### [Directions]
Could you please count how many lines in the data below hold the string "will"? Reply with only the number.

(Stored dataset items)
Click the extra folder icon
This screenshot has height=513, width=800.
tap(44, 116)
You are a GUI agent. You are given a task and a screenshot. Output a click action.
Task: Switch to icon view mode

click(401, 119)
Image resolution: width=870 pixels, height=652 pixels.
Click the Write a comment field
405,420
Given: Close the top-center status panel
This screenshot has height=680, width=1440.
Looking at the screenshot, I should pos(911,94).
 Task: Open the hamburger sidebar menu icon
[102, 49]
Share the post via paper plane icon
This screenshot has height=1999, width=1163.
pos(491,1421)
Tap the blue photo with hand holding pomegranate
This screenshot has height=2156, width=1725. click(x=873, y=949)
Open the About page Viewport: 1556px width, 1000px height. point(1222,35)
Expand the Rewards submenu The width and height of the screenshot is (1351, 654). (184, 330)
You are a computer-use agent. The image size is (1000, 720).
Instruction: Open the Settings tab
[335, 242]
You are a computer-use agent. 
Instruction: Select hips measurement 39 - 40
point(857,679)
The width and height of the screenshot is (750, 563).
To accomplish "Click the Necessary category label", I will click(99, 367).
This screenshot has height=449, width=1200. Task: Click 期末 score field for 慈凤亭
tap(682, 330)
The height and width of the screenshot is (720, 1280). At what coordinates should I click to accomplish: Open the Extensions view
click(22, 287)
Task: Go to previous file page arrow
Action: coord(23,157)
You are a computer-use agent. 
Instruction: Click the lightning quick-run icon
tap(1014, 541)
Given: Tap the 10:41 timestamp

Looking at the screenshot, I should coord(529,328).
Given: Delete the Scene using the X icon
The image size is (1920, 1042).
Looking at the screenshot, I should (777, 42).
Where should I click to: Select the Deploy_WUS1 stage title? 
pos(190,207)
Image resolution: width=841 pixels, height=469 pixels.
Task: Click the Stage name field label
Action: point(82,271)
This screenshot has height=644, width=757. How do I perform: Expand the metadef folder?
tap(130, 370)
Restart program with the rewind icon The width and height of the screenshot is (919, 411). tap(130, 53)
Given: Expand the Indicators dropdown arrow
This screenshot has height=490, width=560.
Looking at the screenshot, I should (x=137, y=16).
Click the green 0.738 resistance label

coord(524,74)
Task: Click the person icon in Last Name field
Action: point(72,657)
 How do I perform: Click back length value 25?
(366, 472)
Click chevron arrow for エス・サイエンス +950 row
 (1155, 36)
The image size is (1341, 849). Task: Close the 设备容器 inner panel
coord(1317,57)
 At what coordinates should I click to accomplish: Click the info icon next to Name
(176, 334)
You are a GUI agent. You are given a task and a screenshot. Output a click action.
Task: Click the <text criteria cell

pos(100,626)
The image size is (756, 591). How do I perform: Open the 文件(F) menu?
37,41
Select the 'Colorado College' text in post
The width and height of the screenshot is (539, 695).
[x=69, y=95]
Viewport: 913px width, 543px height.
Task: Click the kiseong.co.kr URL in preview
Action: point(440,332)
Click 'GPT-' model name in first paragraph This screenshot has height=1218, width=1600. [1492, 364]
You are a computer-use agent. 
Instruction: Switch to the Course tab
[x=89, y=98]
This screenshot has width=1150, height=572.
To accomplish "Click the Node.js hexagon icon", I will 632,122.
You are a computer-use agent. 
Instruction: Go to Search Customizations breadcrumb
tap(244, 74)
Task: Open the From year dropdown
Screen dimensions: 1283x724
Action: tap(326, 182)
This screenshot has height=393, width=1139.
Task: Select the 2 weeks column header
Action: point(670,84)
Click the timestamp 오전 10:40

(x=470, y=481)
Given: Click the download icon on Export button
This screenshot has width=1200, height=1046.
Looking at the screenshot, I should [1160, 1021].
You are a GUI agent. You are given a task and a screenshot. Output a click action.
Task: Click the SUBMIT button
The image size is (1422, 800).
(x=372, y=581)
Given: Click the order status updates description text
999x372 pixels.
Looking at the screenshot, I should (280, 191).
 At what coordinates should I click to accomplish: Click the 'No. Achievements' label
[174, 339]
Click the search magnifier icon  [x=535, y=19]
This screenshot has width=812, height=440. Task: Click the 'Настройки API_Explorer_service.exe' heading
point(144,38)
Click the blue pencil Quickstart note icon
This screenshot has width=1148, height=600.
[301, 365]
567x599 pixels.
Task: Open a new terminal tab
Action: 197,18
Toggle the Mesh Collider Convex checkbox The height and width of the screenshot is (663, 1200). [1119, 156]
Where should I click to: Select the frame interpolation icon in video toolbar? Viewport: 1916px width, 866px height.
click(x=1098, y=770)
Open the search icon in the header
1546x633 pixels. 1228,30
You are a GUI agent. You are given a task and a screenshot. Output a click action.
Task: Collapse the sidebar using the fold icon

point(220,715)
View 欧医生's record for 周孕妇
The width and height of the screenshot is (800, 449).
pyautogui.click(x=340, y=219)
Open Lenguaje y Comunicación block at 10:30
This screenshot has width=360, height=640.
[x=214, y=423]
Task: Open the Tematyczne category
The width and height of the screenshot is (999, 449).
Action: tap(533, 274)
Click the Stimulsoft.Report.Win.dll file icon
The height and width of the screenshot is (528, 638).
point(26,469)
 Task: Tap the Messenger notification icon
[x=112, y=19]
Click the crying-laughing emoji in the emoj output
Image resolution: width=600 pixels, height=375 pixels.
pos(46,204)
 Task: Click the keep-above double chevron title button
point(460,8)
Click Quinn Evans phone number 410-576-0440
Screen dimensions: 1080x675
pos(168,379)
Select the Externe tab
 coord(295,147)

### [Answer to this task]
2